▶ WORK REQUIRED: Recast the entries below as a numbered list, leaving out any blank lines.

Entries drawn from a collection
==============================

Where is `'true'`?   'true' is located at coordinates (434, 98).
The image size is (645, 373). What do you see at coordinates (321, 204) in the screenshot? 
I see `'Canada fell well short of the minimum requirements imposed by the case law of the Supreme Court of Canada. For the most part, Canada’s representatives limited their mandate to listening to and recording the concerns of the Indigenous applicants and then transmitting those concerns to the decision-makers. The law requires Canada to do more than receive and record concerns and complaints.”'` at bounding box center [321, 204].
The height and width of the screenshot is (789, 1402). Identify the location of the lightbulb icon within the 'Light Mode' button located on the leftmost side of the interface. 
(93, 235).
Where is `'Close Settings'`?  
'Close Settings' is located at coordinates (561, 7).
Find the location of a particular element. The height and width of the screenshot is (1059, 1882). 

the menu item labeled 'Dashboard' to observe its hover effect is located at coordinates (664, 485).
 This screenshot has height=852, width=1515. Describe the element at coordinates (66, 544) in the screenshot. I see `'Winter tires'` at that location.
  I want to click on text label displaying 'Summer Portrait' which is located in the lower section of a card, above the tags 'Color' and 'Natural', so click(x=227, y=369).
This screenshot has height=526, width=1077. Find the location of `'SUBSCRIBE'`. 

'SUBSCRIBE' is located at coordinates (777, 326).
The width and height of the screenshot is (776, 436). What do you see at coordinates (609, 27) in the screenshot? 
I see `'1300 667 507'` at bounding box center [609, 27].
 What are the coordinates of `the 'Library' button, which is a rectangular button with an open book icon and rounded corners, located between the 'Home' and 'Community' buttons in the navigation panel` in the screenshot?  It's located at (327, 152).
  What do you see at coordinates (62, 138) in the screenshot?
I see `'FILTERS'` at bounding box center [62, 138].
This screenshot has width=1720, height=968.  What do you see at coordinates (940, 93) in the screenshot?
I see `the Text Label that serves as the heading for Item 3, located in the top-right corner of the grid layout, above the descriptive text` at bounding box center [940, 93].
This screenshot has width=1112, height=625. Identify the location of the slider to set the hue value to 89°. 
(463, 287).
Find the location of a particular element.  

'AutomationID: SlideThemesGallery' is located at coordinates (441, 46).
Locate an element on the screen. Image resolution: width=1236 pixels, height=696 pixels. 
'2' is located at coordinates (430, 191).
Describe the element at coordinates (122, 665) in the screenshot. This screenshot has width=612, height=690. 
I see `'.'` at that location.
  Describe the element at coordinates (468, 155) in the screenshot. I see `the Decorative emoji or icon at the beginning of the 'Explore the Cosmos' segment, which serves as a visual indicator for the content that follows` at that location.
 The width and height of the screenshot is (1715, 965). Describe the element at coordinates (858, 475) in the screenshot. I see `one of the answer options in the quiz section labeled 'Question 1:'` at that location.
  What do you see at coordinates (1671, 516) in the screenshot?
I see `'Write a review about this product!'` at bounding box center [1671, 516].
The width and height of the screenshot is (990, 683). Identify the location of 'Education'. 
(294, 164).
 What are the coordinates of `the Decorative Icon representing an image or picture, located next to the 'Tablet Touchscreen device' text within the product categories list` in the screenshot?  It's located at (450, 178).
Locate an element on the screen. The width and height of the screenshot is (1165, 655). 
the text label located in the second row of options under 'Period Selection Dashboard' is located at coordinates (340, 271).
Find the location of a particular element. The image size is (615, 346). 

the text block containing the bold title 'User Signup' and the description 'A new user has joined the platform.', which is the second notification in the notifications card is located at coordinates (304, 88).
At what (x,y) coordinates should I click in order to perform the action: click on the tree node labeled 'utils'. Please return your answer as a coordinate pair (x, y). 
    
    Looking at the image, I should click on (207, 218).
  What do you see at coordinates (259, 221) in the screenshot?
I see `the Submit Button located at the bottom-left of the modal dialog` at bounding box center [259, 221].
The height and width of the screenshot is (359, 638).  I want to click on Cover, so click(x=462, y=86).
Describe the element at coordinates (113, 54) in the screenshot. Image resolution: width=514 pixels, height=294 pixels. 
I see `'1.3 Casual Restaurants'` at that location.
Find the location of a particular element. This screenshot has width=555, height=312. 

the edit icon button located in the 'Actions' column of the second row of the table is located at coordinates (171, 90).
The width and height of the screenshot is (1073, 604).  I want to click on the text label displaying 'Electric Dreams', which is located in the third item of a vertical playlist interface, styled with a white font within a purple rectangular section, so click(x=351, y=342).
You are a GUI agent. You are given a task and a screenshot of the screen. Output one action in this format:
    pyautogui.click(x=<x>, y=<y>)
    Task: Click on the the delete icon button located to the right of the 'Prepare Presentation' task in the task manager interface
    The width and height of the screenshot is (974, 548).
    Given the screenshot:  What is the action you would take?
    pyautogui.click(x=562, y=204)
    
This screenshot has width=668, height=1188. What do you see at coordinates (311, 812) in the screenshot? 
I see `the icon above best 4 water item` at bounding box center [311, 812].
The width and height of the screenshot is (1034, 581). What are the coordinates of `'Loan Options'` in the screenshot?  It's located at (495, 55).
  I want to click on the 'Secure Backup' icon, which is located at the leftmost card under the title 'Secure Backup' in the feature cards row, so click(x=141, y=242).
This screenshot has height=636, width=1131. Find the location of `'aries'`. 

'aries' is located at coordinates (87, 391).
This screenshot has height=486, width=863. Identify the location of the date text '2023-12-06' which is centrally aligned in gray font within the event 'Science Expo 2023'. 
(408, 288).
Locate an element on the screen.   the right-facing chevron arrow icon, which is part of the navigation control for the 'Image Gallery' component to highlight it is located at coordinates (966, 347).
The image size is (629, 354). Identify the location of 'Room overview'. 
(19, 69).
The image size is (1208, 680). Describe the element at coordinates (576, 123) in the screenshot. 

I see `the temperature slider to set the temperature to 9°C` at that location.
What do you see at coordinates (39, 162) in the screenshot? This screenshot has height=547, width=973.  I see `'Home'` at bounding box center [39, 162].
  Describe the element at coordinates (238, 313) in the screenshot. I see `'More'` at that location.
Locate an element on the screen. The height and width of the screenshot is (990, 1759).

==============================

▶ OUTPUT:
1. Where is `'true'`?   'true' is located at coordinates (434, 98).
2. The image size is (645, 373). What do you see at coordinates (321, 204) in the screenshot? 
3. I see `'Canada fell well short of the minimum requirements imposed by the case law of the Supreme Court of Canada. For the most part, Canada’s representatives limited their mandate to listening to and recording the concerns of the Indigenous applicants and then transmitting those concerns to the decision-makers. The law requires Canada to do more than receive and record concerns and complaints.”'` at bounding box center [321, 204].
4. The height and width of the screenshot is (789, 1402). Identify the location of the lightbulb icon within the 'Light Mode' button located on the leftmost side of the interface. 
5. (93, 235).
6. Where is `'Close Settings'`?  
7. 'Close Settings' is located at coordinates (561, 7).
8. Find the location of a particular element. The height and width of the screenshot is (1059, 1882). 
9. the menu item labeled 'Dashboard' to observe its hover effect is located at coordinates (664, 485).
10.  This screenshot has height=852, width=1515. Describe the element at coordinates (66, 544) in the screenshot. I see `'Winter tires'` at that location.
11.   I want to click on text label displaying 'Summer Portrait' which is located in the lower section of a card, above the tags 'Color' and 'Natural', so click(x=227, y=369).
12. This screenshot has height=526, width=1077. Find the location of `'SUBSCRIBE'`. 
13. 'SUBSCRIBE' is located at coordinates (777, 326).
14. The width and height of the screenshot is (776, 436). What do you see at coordinates (609, 27) in the screenshot? 
15. I see `'1300 667 507'` at bounding box center [609, 27].
16.  What are the coordinates of `the 'Library' button, which is a rectangular button with an open book icon and rounded corners, located between the 'Home' and 'Community' buttons in the navigation panel` in the screenshot?  It's located at (327, 152).
17.   What do you see at coordinates (62, 138) in the screenshot?
18. I see `'FILTERS'` at bounding box center [62, 138].
19. This screenshot has width=1720, height=968.  What do you see at coordinates (940, 93) in the screenshot?
20. I see `the Text Label that serves as the heading for Item 3, located in the top-right corner of the grid layout, above the descriptive text` at bounding box center [940, 93].
21. This screenshot has width=1112, height=625. Identify the location of the slider to set the hue value to 89°. 
22. (463, 287).
23. Find the location of a particular element.  
24. 'AutomationID: SlideThemesGallery' is located at coordinates (441, 46).
25. Locate an element on the screen. Image resolution: width=1236 pixels, height=696 pixels. 
26. '2' is located at coordinates (430, 191).
27. Describe the element at coordinates (122, 665) in the screenshot. This screenshot has width=612, height=690. 
28. I see `'.'` at that location.
29.   Describe the element at coordinates (468, 155) in the screenshot. I see `the Decorative emoji or icon at the beginning of the 'Explore the Cosmos' segment, which serves as a visual indicator for the content that follows` at that location.
30.  The width and height of the screenshot is (1715, 965). Describe the element at coordinates (858, 475) in the screenshot. I see `one of the answer options in the quiz section labeled 'Question 1:'` at that location.
31.   What do you see at coordinates (1671, 516) in the screenshot?
32. I see `'Write a review about this product!'` at bounding box center [1671, 516].
33. The width and height of the screenshot is (990, 683). Identify the location of 'Education'. 
34. (294, 164).
35.  What are the coordinates of `the Decorative Icon representing an image or picture, located next to the 'Tablet Touchscreen device' text within the product categories list` in the screenshot?  It's located at (450, 178).
36. Locate an element on the screen. The width and height of the screenshot is (1165, 655). 
37. the text label located in the second row of options under 'Period Selection Dashboard' is located at coordinates (340, 271).
38. Find the location of a particular element. The image size is (615, 346). 
39. the text block containing the bold title 'User Signup' and the description 'A new user has joined the platform.', which is the second notification in the notifications card is located at coordinates (304, 88).
40. At what (x,y) coordinates should I click in order to perform the action: click on the tree node labeled 'utils'. Please return your answer as a coordinate pair (x, y). 
41.     Looking at the image, I should click on (207, 218).
42.   What do you see at coordinates (259, 221) in the screenshot?
43. I see `the Submit Button located at the bottom-left of the modal dialog` at bounding box center [259, 221].
44. The height and width of the screenshot is (359, 638).  I want to click on Cover, so click(x=462, y=86).
45. Describe the element at coordinates (113, 54) in the screenshot. Image resolution: width=514 pixels, height=294 pixels. 
46. I see `'1.3 Casual Restaurants'` at that location.
47. Find the location of a particular element. This screenshot has width=555, height=312. 
48. the edit icon button located in the 'Actions' column of the second row of the table is located at coordinates (171, 90).
49. The width and height of the screenshot is (1073, 604).  I want to click on the text label displaying 'Electric Dreams', which is located in the third item of a vertical playlist interface, styled with a white font within a purple rectangular section, so click(x=351, y=342).
50. You are a GUI agent. You are given a task and a screenshot of the screen. Output one action in this format:
51.     pyautogui.click(x=<x>, y=<y>)
52.     Task: Click on the the delete icon button located to the right of the 'Prepare Presentation' task in the task manager interface
53.     The width and height of the screenshot is (974, 548).
54.     Given the screenshot:  What is the action you would take?
55.     pyautogui.click(x=562, y=204)
56. This screenshot has width=668, height=1188. What do you see at coordinates (311, 812) in the screenshot? 
57. I see `the icon above best 4 water item` at bounding box center [311, 812].
58. The width and height of the screenshot is (1034, 581). What are the coordinates of `'Loan Options'` in the screenshot?  It's located at (495, 55).
59.   I want to click on the 'Secure Backup' icon, which is located at the leftmost card under the title 'Secure Backup' in the feature cards row, so click(x=141, y=242).
60. This screenshot has height=636, width=1131. Find the location of `'aries'`. 
61. 'aries' is located at coordinates (87, 391).
62. This screenshot has height=486, width=863. Identify the location of the date text '2023-12-06' which is centrally aligned in gray font within the event 'Science Expo 2023'. 
63. (408, 288).
64. Locate an element on the screen.   the right-facing chevron arrow icon, which is part of the navigation control for the 'Image Gallery' component to highlight it is located at coordinates (966, 347).
65. The image size is (629, 354). Identify the location of 'Room overview'. 
66. (19, 69).
67. The image size is (1208, 680). Describe the element at coordinates (576, 123) in the screenshot. 
68. I see `the temperature slider to set the temperature to 9°C` at that location.
69. What do you see at coordinates (39, 162) in the screenshot? This screenshot has height=547, width=973.  I see `'Home'` at bounding box center [39, 162].
70.   Describe the element at coordinates (238, 313) in the screenshot. I see `'More'` at that location.
71. Locate an element on the screen. The height and width of the screenshot is (990, 1759).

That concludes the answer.